**Written request 1:**
Write out the passage of the thermal printer processor excerpt between "The total SRAM" and "varying printing speeds.", inclusive.
**Written request 2:**
Name every component in the thermal printer processor excerpt that has a reference numeral, and give each with its numeral.
**Written request 3:**
Proceed with the thermal printer processor excerpt from the point where it stops.

**Excerpt to read:**
====

The total SRAM space is composed of four groups of 16×8 SRAM. Each SRAM block corresponds to 16 points in the ramp table. The lower 8×8 region of memory corresponds to the next eight ramp points. Each 16×8 SRAM block provides a space for the reload timings if the user configures the processor for dot history control. Therefore, depending on the print speed, it is possible to provide different reload timings. This is beneficial for constant energy control with varying printing speeds.

Processor 106 is connected to an external stepper motor driver circuit 108 (FIG. 1). Processor 106 controls the ramping/steady-state operation of the external stepper motor during thermal printing. Processor 106 provides 64, 16-bit SRAM locations for stepper motor timing values. This SRAM behaves in accordance with the acceleration table. A register is provided to set the print speed rate, which can be adjusted at any time during the thermal printing process. A change in the print speed rate causes a corresponding ramp-up or ramp-down depending on the values in the acceleration table.

Processor 106 is capable of providing all logic signals to a thermal print head. This processor 106 is also capable of driving the paper feed stepper motor 104 (FIG. 1) directly. In order for the dot history control processor 106 to operate, an array of SRAM and flip-flop registers must be initialized prior to sending any dot-row data dot history control processor 106.

====

**Recorded information:**
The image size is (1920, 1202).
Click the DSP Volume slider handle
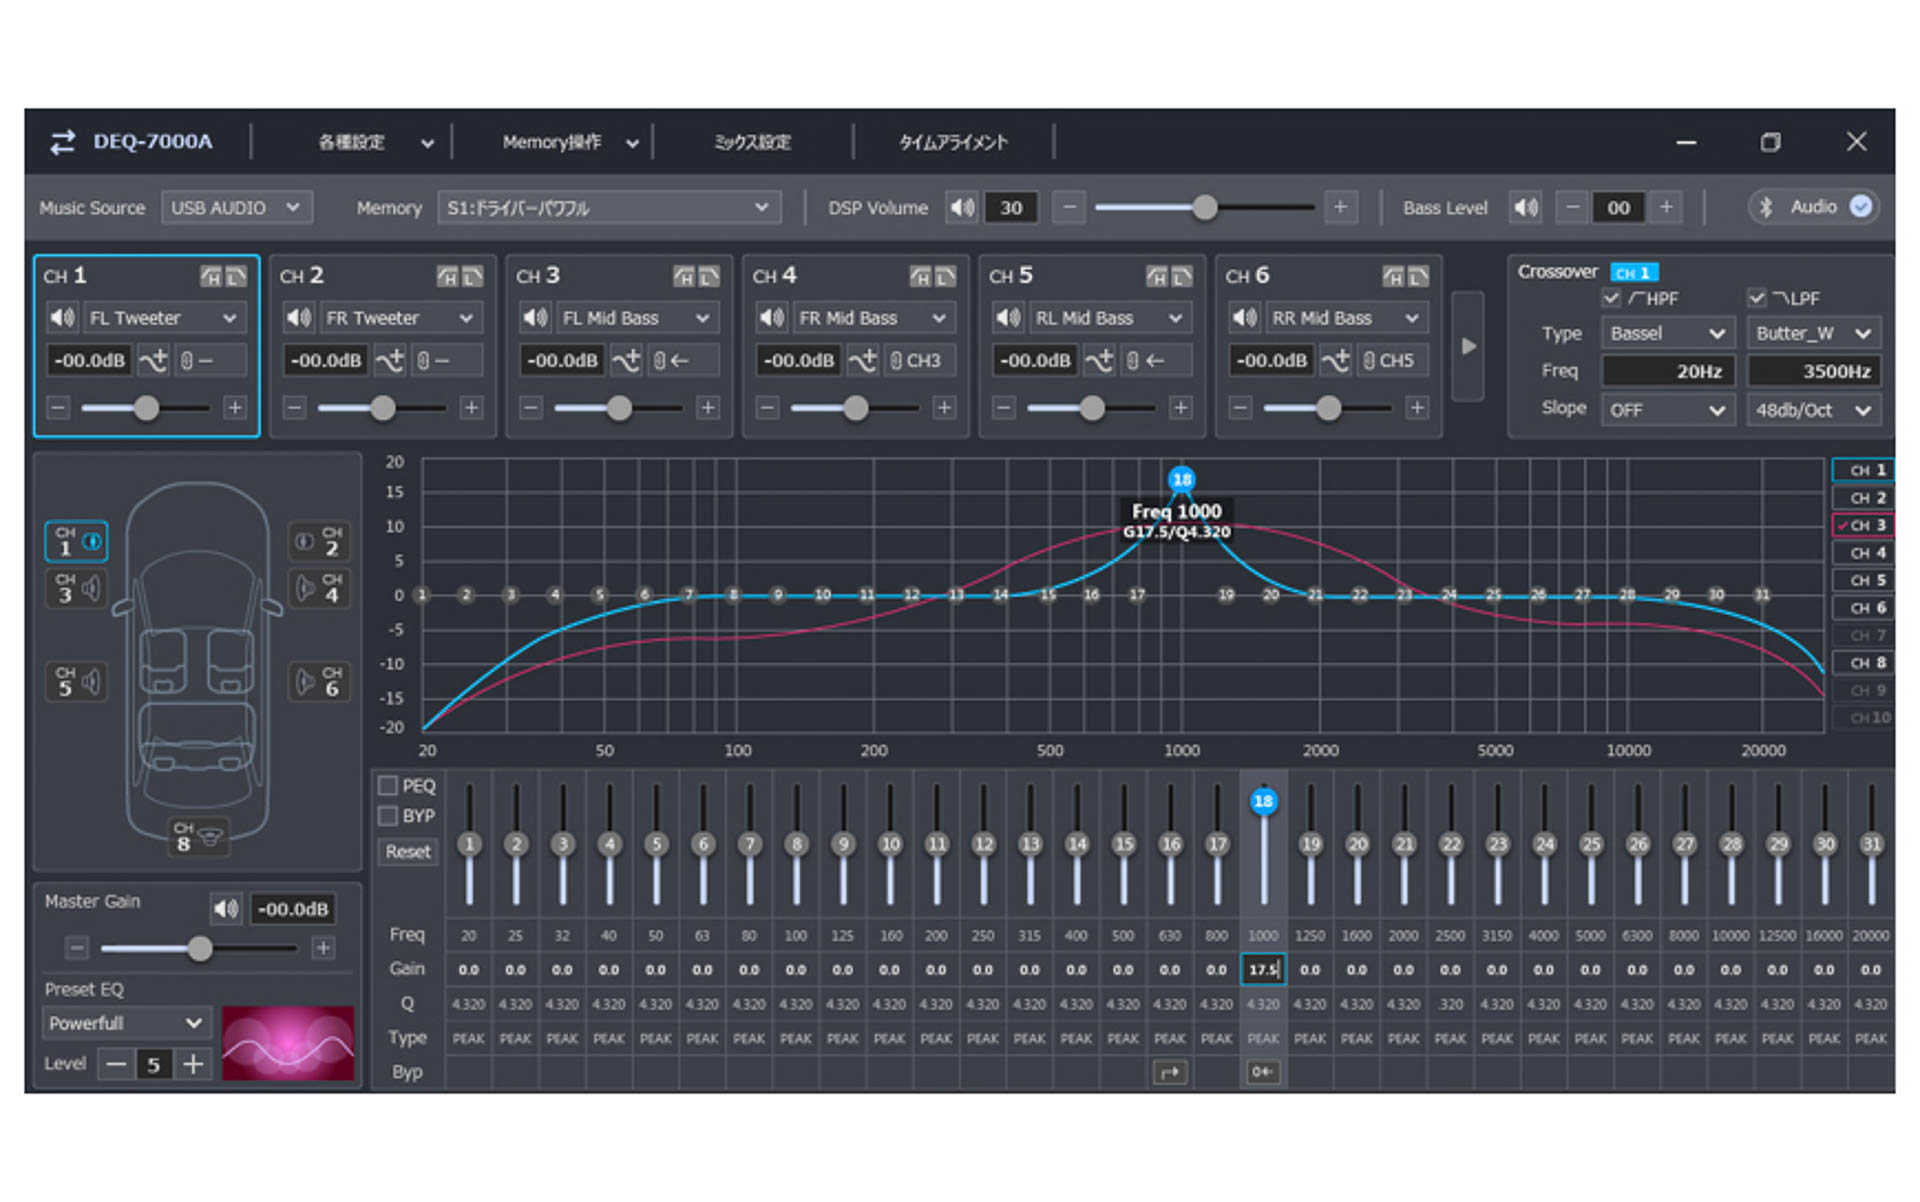click(1205, 208)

====

**Output 1:**
The total SRAM space is composed of four groups of 16×8 SRAM. Each SRAM block corresponds to 16 points in the ramp table. The lower 8×8 region of memory corresponds to the next eight ramp points. Each 16×8 SRAM block provides a space for the reload timings if the user configures the processor for dot history control. Therefore, depending on the print speed, it is possible to provide different reload timings. This is beneficial for constant energy control with varying printing speeds.

**Output 2:**
Processor 106
External stepper motor driver circuit 108
Paper feed stepper motor 104

**Output 3:**
The dot history control processor (DHCP) 130 is novel. Its implementation on control processor 106 allows for a much more sophisticated implementation than that shown in the prior art. First, when in single-color mode, two previous lines of dot history are considered in calculating a suitable energization level for a particular point of print head 102. In addition, when in single-color mode, the history of adjacent thermal points is also included in the calculation of the print head energy level. For single-color printing, this is shown schematically in FIG. 3a. An arbitrary point 140 in thermal print head 102 is surrounded by points 142, 144 to the immediate right and left of point 140, respectively. The current print line 146, a first previous print line 148, and a second previous print line 150 are also shown. "Xs" 152 are placed at the appropriate intersections indicating the conditions for which data is chosen for computing a drive level for thermal print heads point 140. In summary, for single-color printing, two previous lines of data for the particular point 140, as well as both right and left data from a first previous print line, are use to calculate the drive energy for the point 140.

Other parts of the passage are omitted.